Apache Kafka Streams is a framework for stream data processing. In this blog, we’ll introduce Kafka Streams concepts and take a look at one of the DSL operations, Joins, in more detail.
In the next blog, we’ll have a look at some more complete Kafka Streams examples based on the murder mystery game Cluedo.
This blog starts to explore Apache Kafka Streams. But as Apache Kafka is a distributed streaming platform, how is this different to what we’ve been exploring in our previous Kafka blogs? Well, Kafka actually has four core APIs, three of which we’ve looked at already (Producer API, Consumer API, Connector API). The fourth is the Streams API:
The Streams API allows an application to act as a stream processor, consuming an input stream from one or more topics and producing an output stream to one or more output topics, transforming the input streams to output streams.
The Kafka Streams API enables you to build complex data pipelines, containing application code to perform low-latency streaming data transformations, enrichment, content-based delivery, filtering, alerting, anomaly detection, aggregation, merging, temporal processing, and much more.
At a high level, the Kafka Streams API enables you to react to and process one event at a time, from input topics, in a client application, and produce events to output topics. This is the simplest use case and is comparable to what you can do with the consumer and producer API. It’s stateless, you just react to each event without consideration of previous events or state. What’s more powerful is that processing can also be stateful, taking into account time duration (using windows), and state (streams can be turned into tables and back to streams).
In this section, we’ll introduce the core streams concepts, including Topology, Keys, Windows, KStreams, KTables, SerDes, and Domain-specific language (DSL) operations.
Streams is a Client library that provides the framework for a client application, so it only needs java and the Kafka Streams client library to run. The only external dependency is a Kafka cluster. However, note that the application also uses RocksDB as its default embedded persistent key-value store. Depending on your operating system you may have to obtain the latest RocksDB jar.
Topology of Streams Processing
I found Topology fun at school! Topology (in Maths) is about how many holes or surfaces objects have. A mobius strip only has one side, and Topology explains why doughnuts go so naturally with coffee (they are topologically equivalent as they both have a single hole):
A stream is an unbounded, ordered, replayable, continuously updating data set, consisting of strongly typed key-value records. Stream processing is performed by defining one or more graphs (directed & acyclic) of stream processors (nodes) that are connected by streams (edges), called a Processor Topology.
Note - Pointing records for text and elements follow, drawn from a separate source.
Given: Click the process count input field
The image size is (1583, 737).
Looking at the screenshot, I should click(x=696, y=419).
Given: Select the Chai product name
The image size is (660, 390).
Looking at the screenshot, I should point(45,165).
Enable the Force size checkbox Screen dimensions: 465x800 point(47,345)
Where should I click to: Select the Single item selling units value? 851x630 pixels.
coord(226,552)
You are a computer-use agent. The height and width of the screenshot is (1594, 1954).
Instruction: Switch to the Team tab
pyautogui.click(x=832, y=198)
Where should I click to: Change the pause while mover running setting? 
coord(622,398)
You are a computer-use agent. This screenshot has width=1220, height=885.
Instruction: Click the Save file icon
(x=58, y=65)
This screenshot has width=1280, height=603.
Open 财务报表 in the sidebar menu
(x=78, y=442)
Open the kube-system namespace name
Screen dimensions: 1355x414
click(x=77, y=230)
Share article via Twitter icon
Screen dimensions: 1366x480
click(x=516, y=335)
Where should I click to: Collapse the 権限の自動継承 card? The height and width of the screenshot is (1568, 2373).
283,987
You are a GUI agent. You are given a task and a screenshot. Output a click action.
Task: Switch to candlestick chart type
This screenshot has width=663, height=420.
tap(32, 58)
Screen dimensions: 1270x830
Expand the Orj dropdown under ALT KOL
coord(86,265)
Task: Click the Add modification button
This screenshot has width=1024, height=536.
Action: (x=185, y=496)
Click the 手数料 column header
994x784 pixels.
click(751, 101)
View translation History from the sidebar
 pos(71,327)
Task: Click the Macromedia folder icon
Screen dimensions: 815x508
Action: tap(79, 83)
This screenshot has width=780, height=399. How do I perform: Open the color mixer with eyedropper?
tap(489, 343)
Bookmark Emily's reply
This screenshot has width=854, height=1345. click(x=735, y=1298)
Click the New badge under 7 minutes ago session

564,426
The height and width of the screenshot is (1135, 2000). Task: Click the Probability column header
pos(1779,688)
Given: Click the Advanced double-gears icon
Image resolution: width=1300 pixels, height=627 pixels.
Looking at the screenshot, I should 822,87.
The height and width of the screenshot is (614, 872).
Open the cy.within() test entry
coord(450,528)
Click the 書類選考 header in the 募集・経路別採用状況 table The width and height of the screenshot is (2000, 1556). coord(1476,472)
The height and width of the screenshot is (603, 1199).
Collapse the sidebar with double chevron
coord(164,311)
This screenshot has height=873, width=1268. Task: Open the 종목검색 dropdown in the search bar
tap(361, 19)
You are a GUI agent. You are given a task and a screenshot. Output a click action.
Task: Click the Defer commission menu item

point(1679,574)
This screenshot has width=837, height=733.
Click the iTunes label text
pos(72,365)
Processors transform data by receiving one input record, applying an operation to it, and producing output records. Some processors are “special”. A source processor doesn’t receive records from other processors, but only from Kafka topics. A sink processor doesn’t send records to other processors, but only to Kafka topics.
Multiple instances of streams applications can be run, and they are multi-threaded, so processor nodes can be run in parallel. However, as Kafka relies on partitions for scalability you must ensure you have sufficient topic partitions for the number of stream tasks running.
In Kafka Streams, the basic unit of parallelism is a stream task. A task consumes from a single Kafka partition per topic and then processes those records through a graph of processor nodes.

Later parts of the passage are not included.